_AVAILABLE RECORDS_:

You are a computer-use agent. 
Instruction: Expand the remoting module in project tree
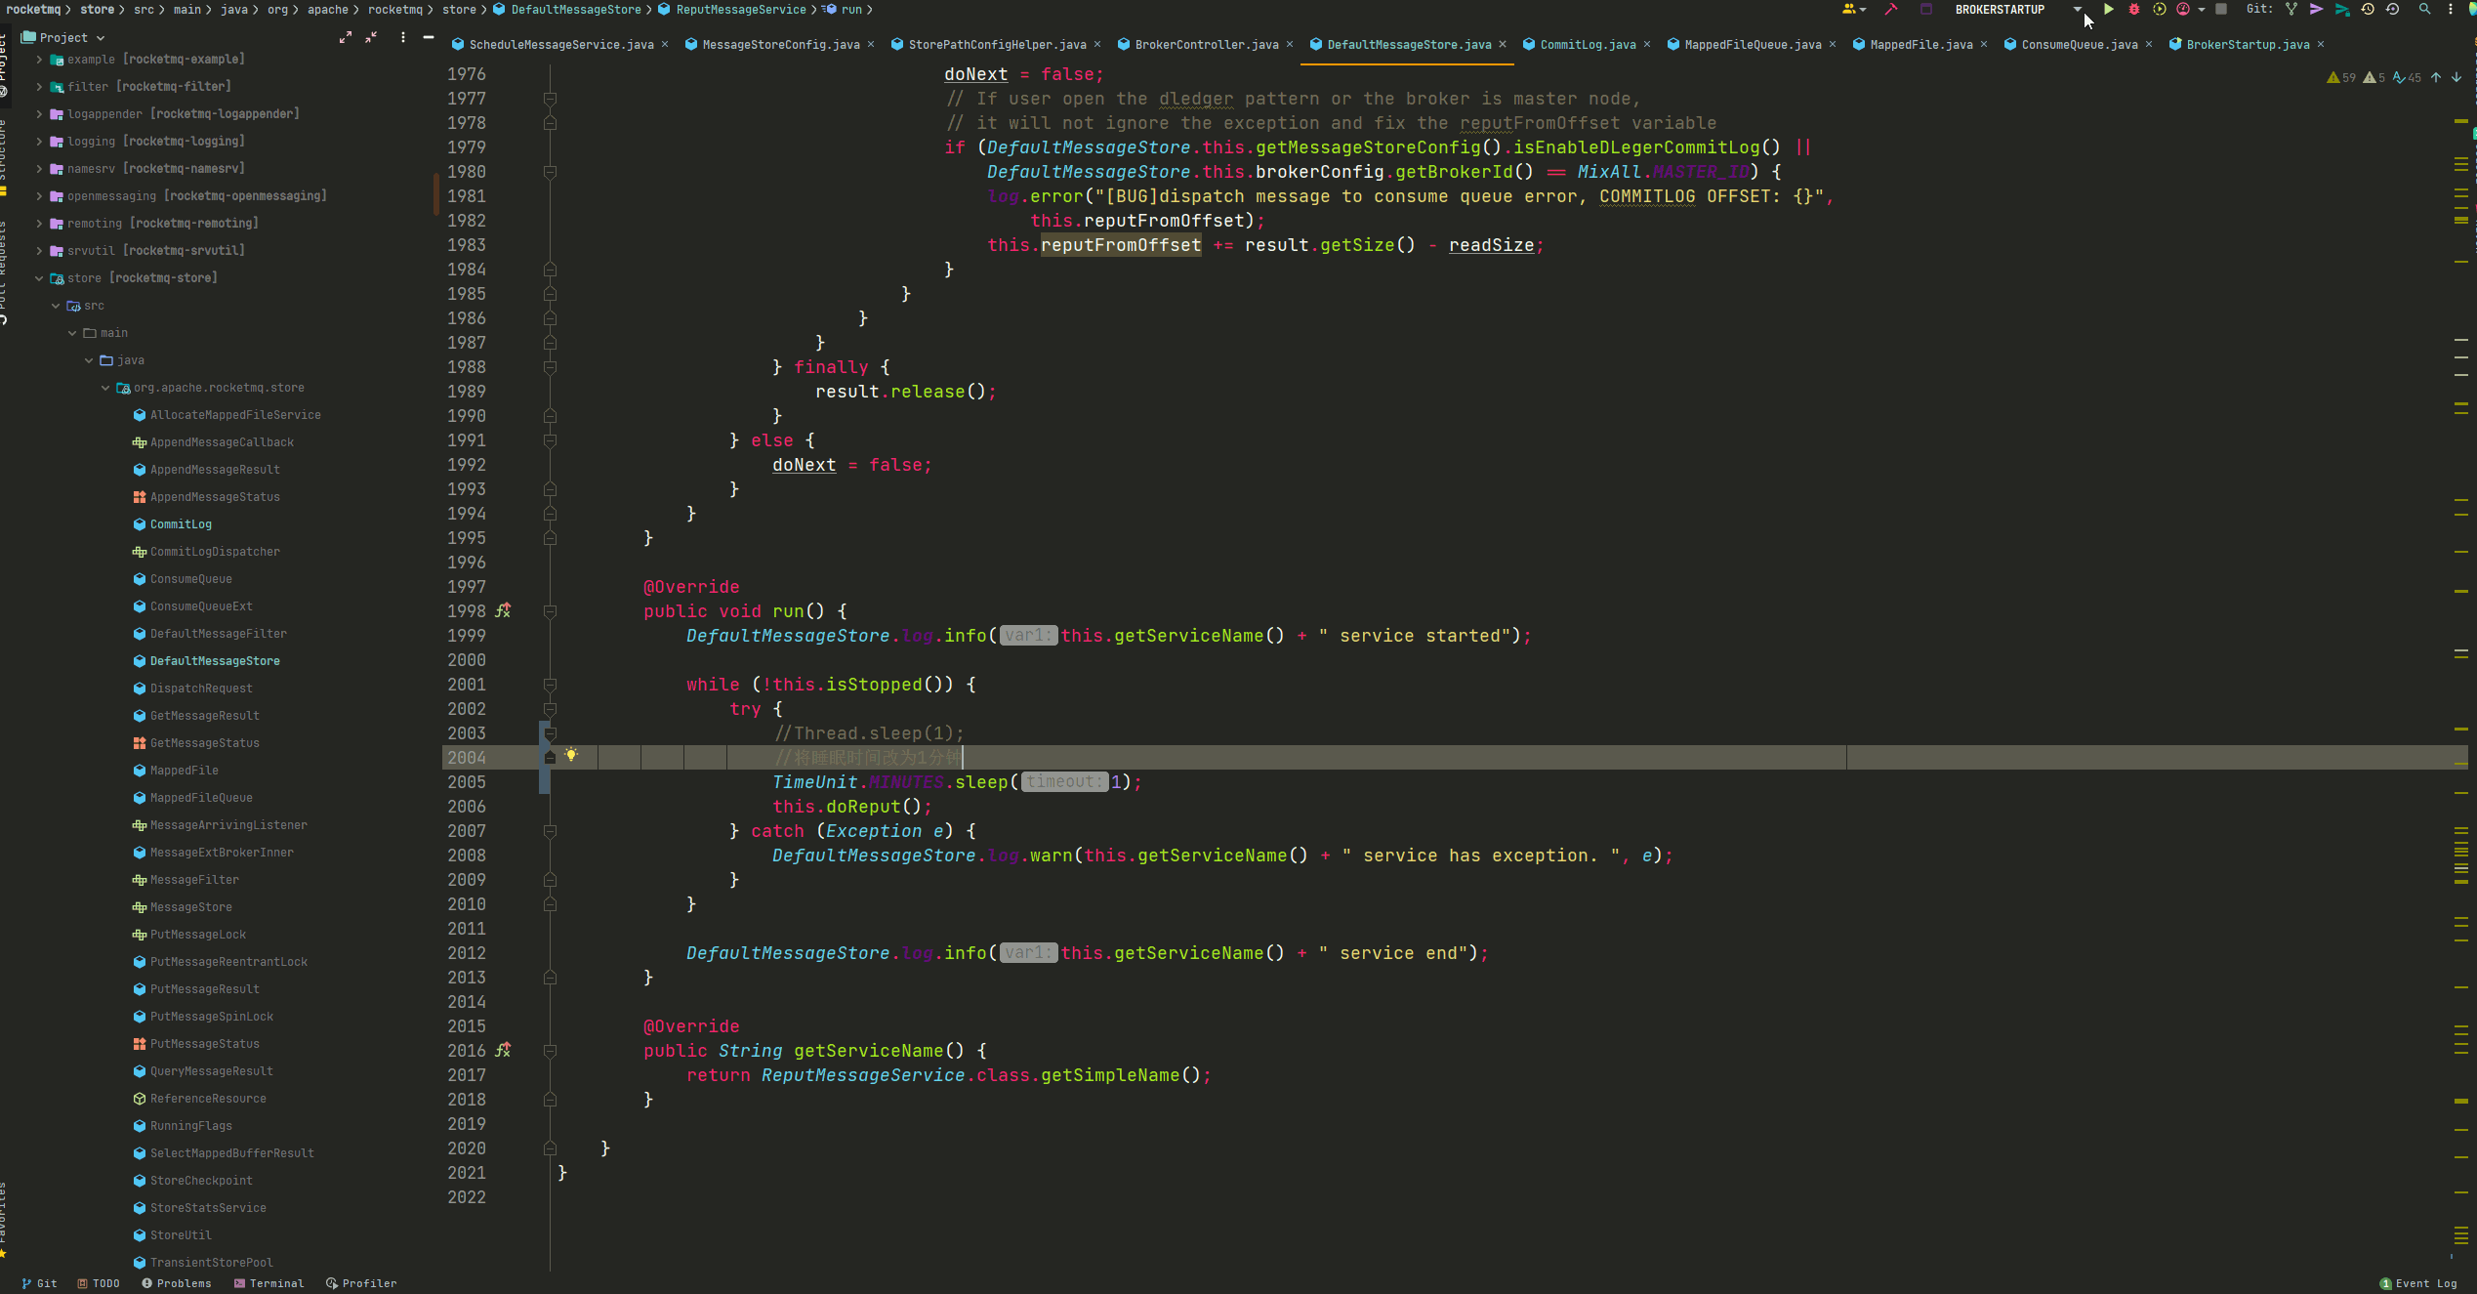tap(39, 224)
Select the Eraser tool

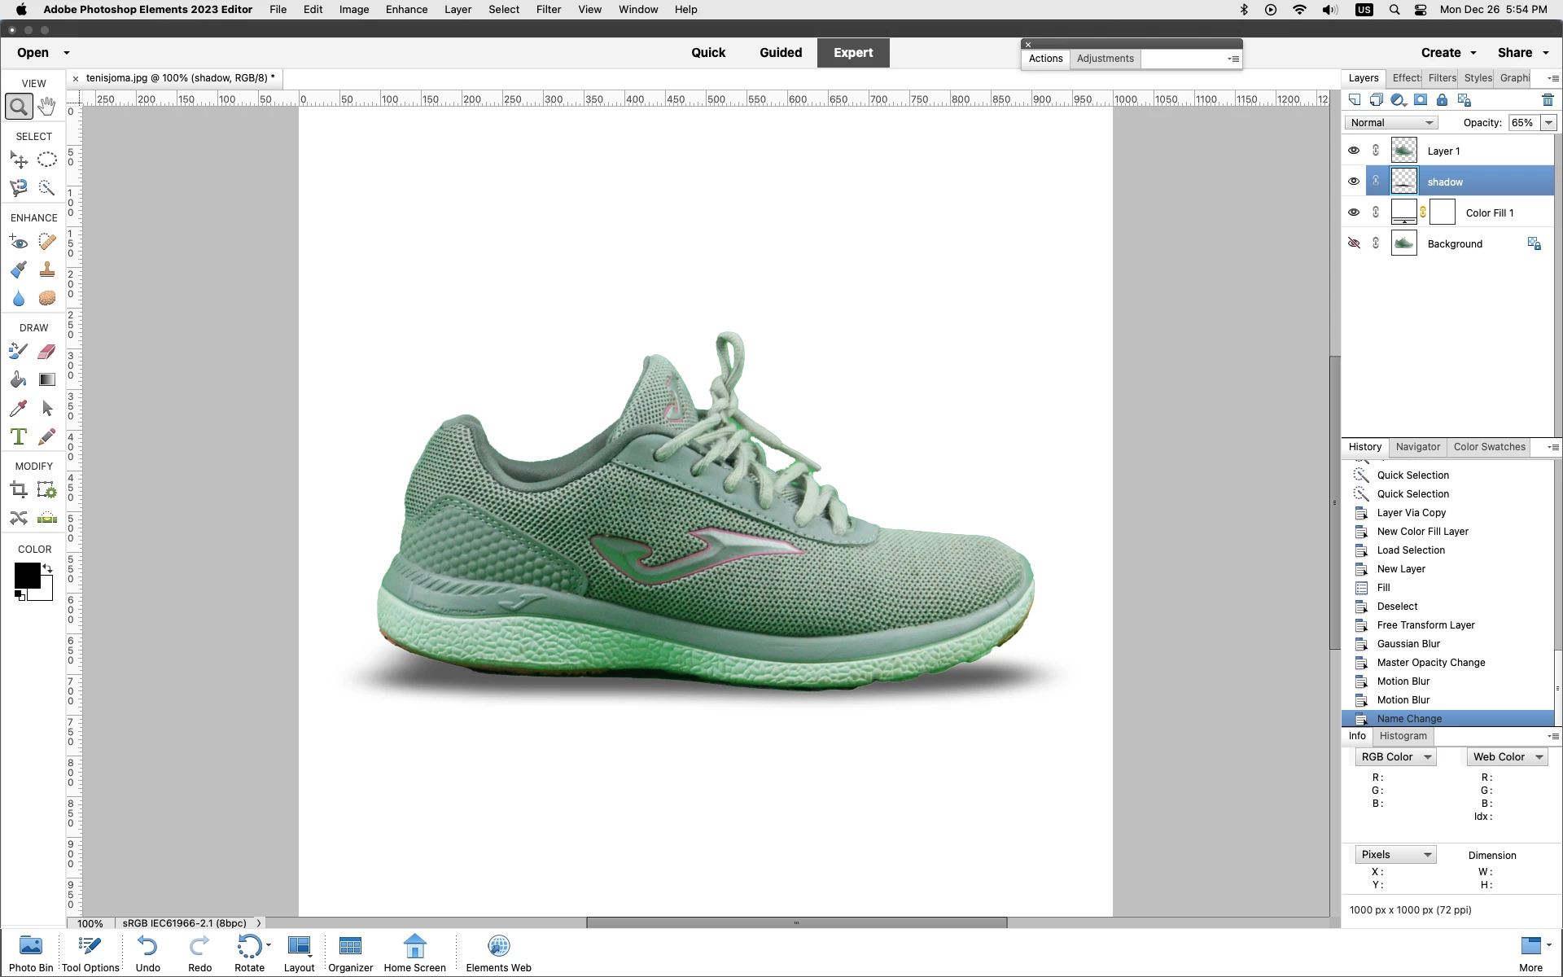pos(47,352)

* * *

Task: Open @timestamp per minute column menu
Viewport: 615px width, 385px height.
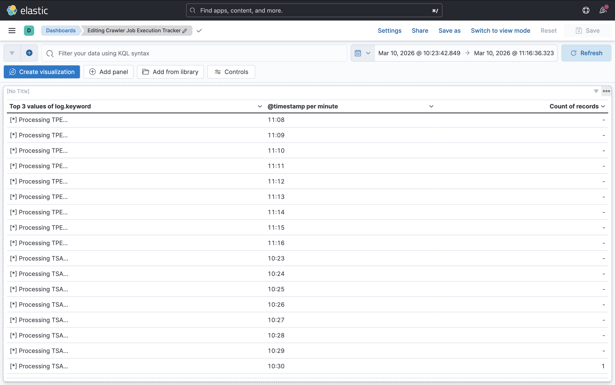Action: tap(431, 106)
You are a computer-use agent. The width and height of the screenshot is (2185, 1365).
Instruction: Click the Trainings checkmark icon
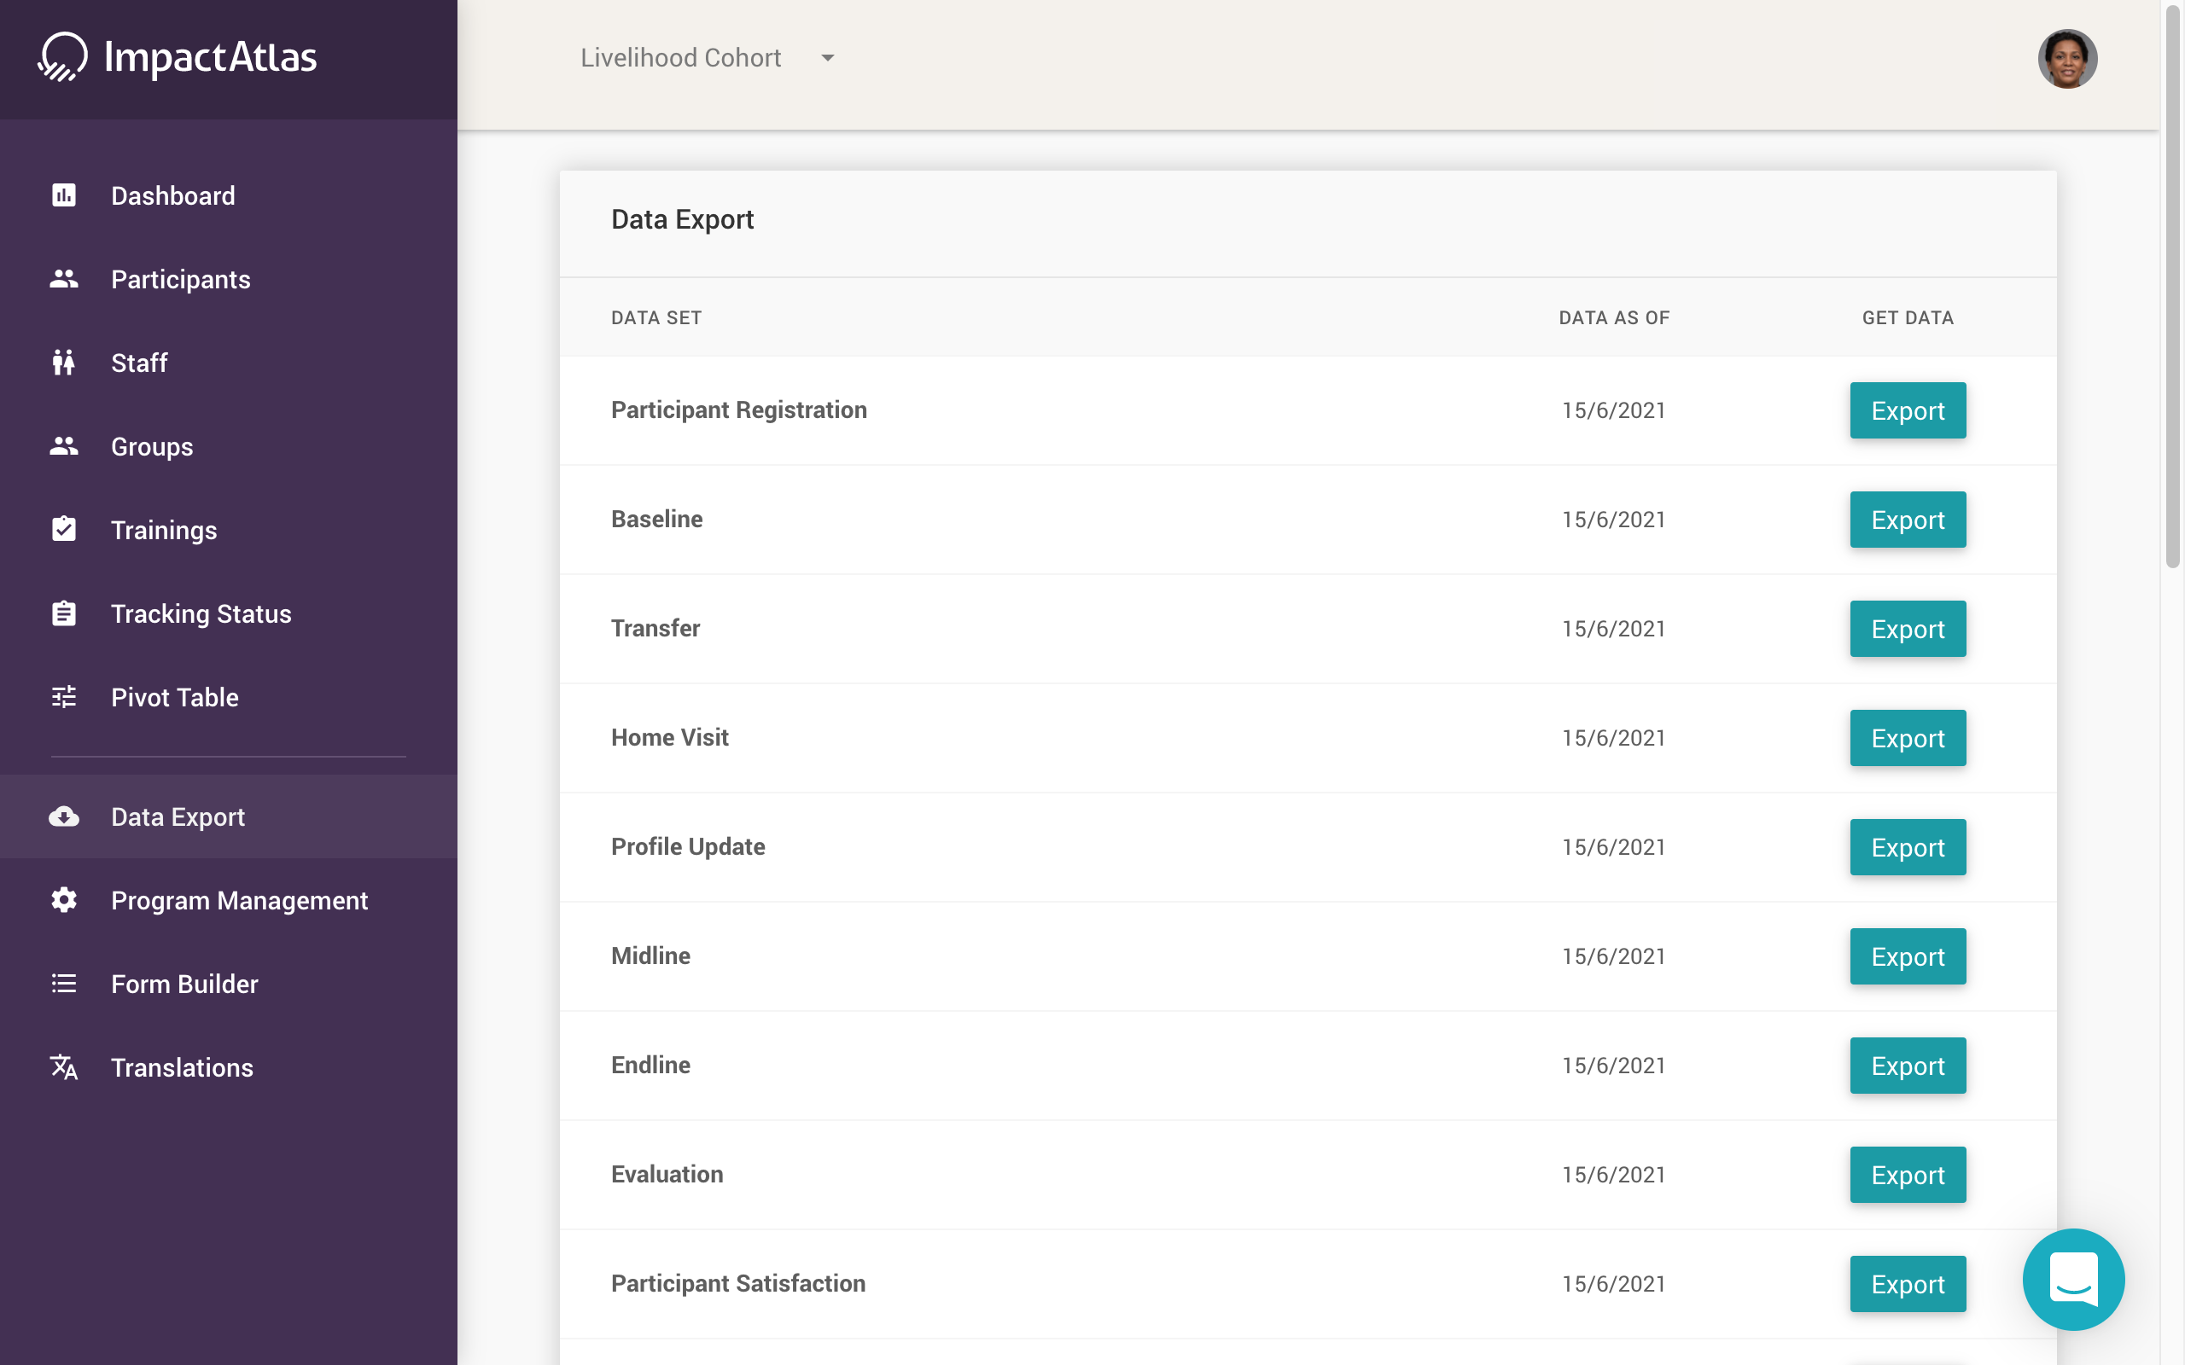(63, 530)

_EXERCISE PROMPT_: Search the data for "agent". Copy every line that has it.

_ANSWER TO THIS PROBLEM_:
You are a computer-use agent. 
You are a computer-use agent. The width and height of the screenshot is (2185, 1365).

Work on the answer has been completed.